Given problem → Count the lines of the records below that contain the string "This", matching case exactly, and give only that number.

Data rows →
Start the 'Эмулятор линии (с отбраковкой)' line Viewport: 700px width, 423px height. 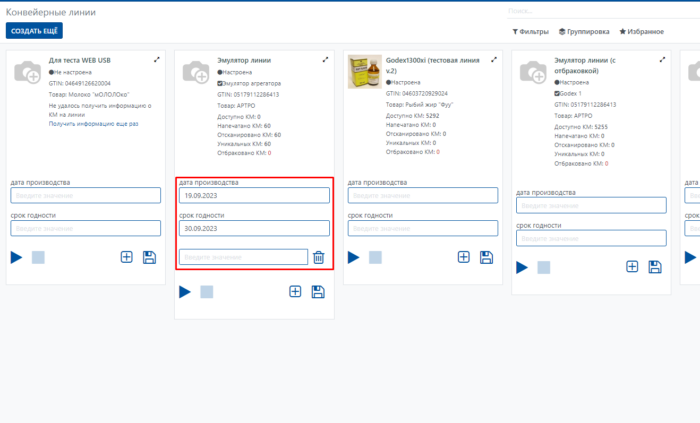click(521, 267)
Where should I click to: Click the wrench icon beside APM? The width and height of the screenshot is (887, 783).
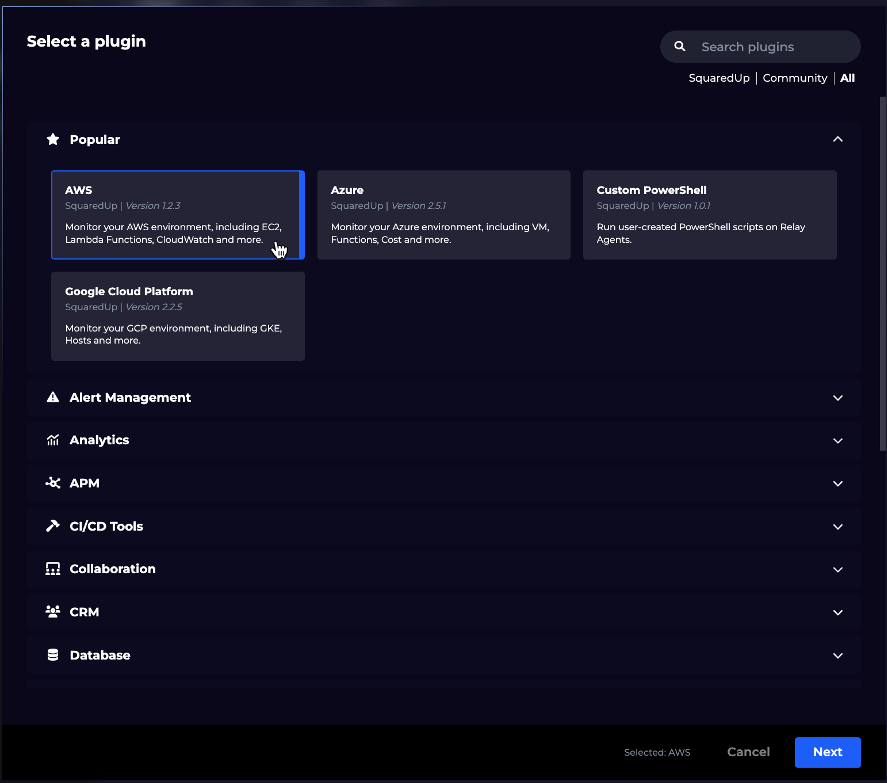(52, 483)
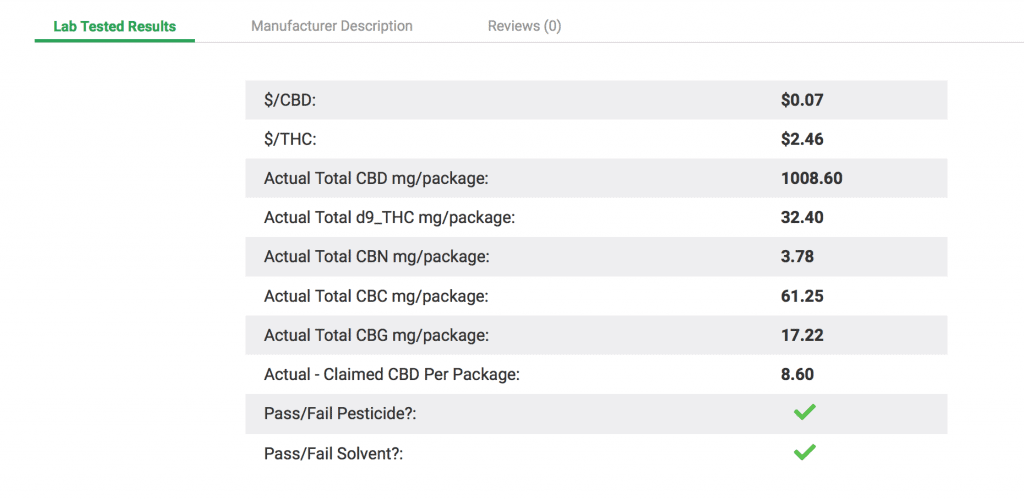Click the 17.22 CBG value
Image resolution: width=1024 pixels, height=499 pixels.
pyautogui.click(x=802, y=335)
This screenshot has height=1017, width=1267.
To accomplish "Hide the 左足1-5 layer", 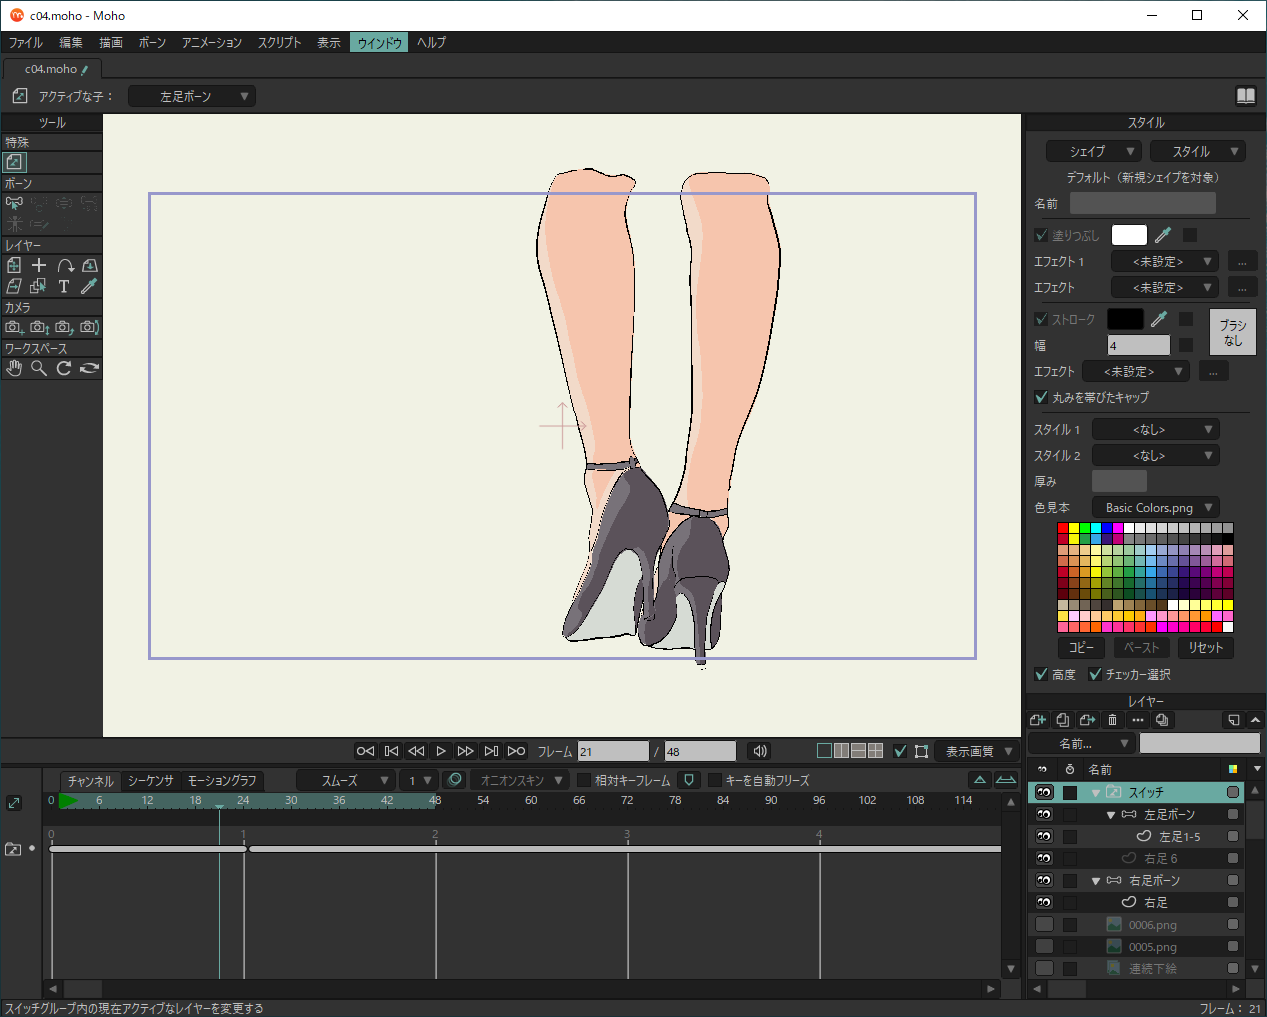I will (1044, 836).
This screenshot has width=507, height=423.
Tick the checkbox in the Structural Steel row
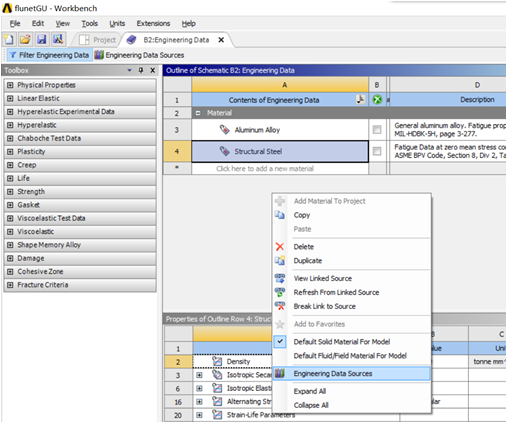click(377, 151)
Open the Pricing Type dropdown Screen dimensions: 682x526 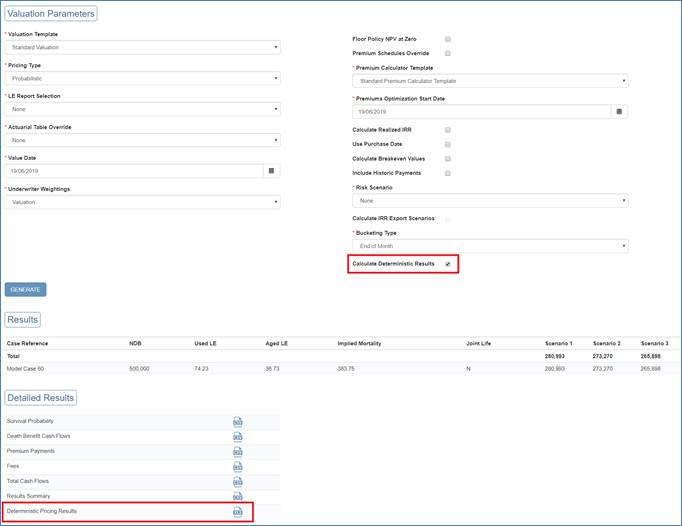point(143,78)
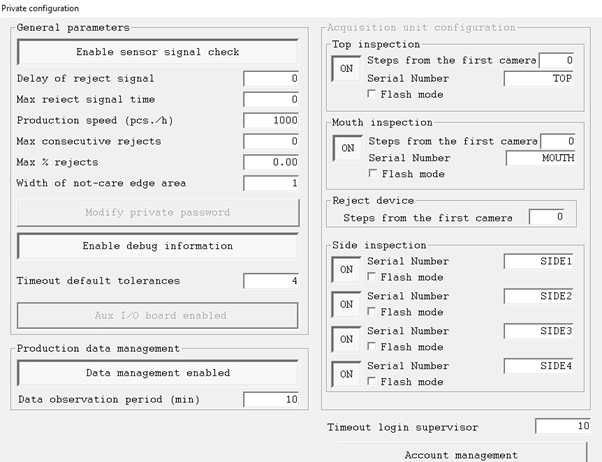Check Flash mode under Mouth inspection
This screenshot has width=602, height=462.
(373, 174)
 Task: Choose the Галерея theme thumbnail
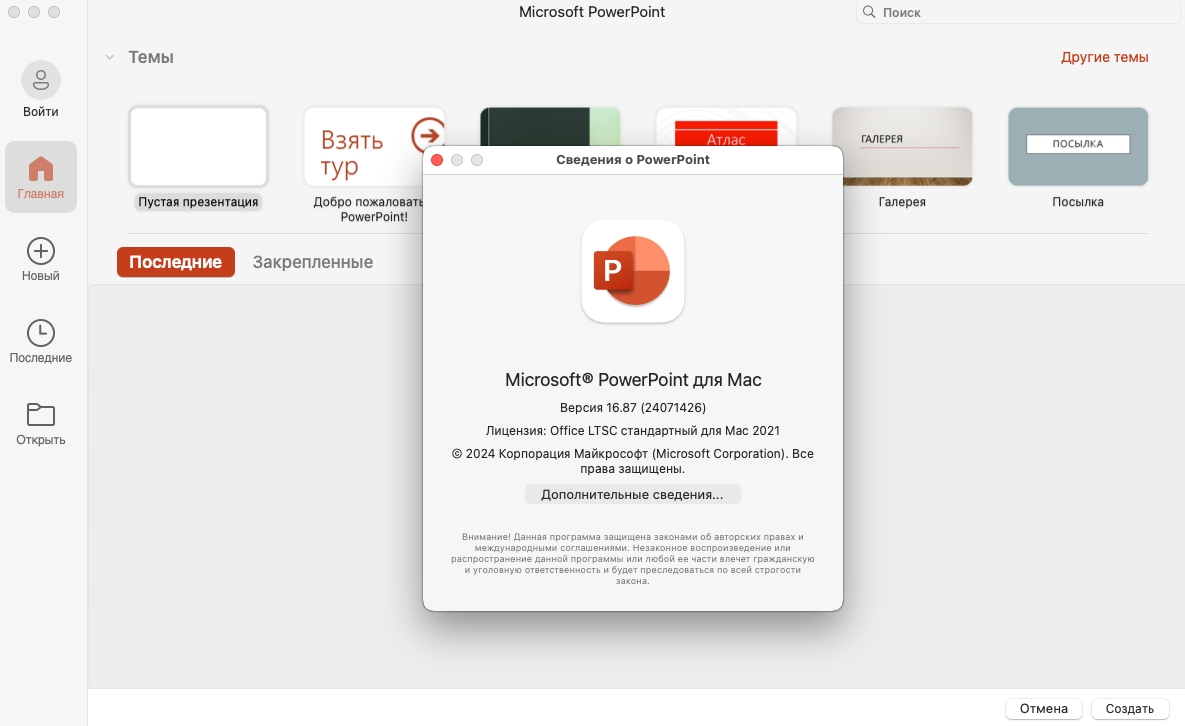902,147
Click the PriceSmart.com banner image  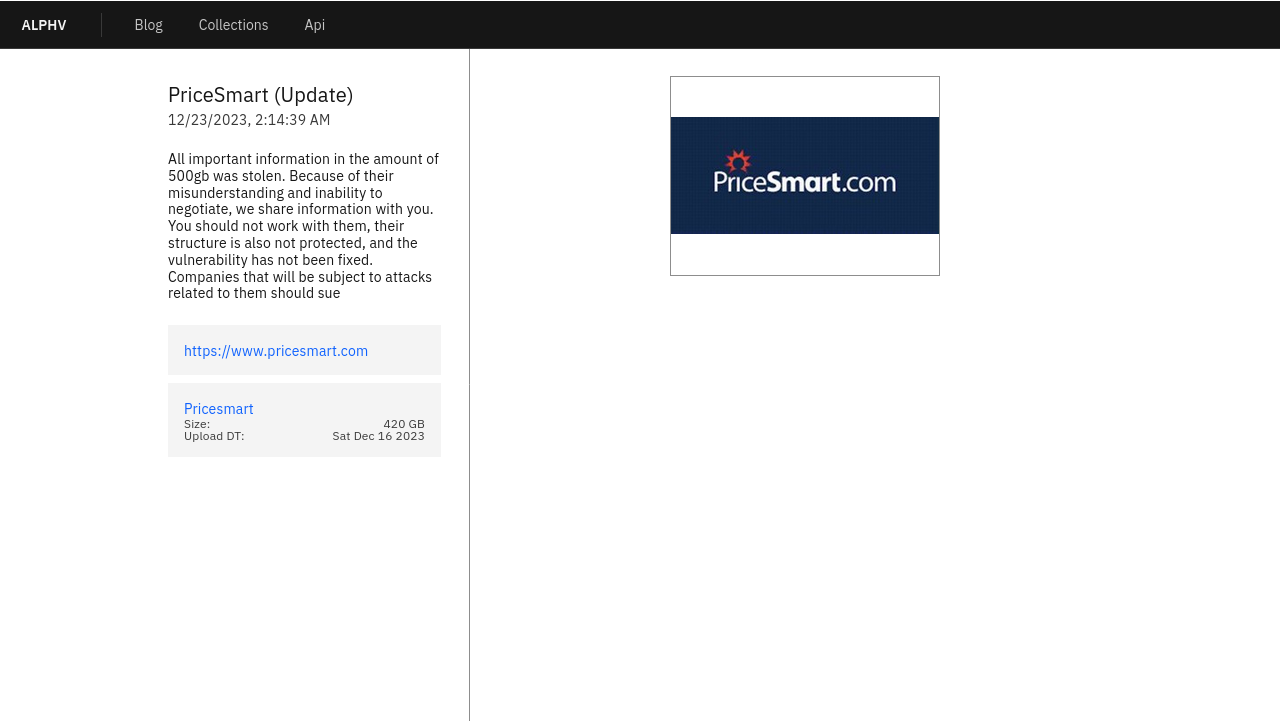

The completed task → 3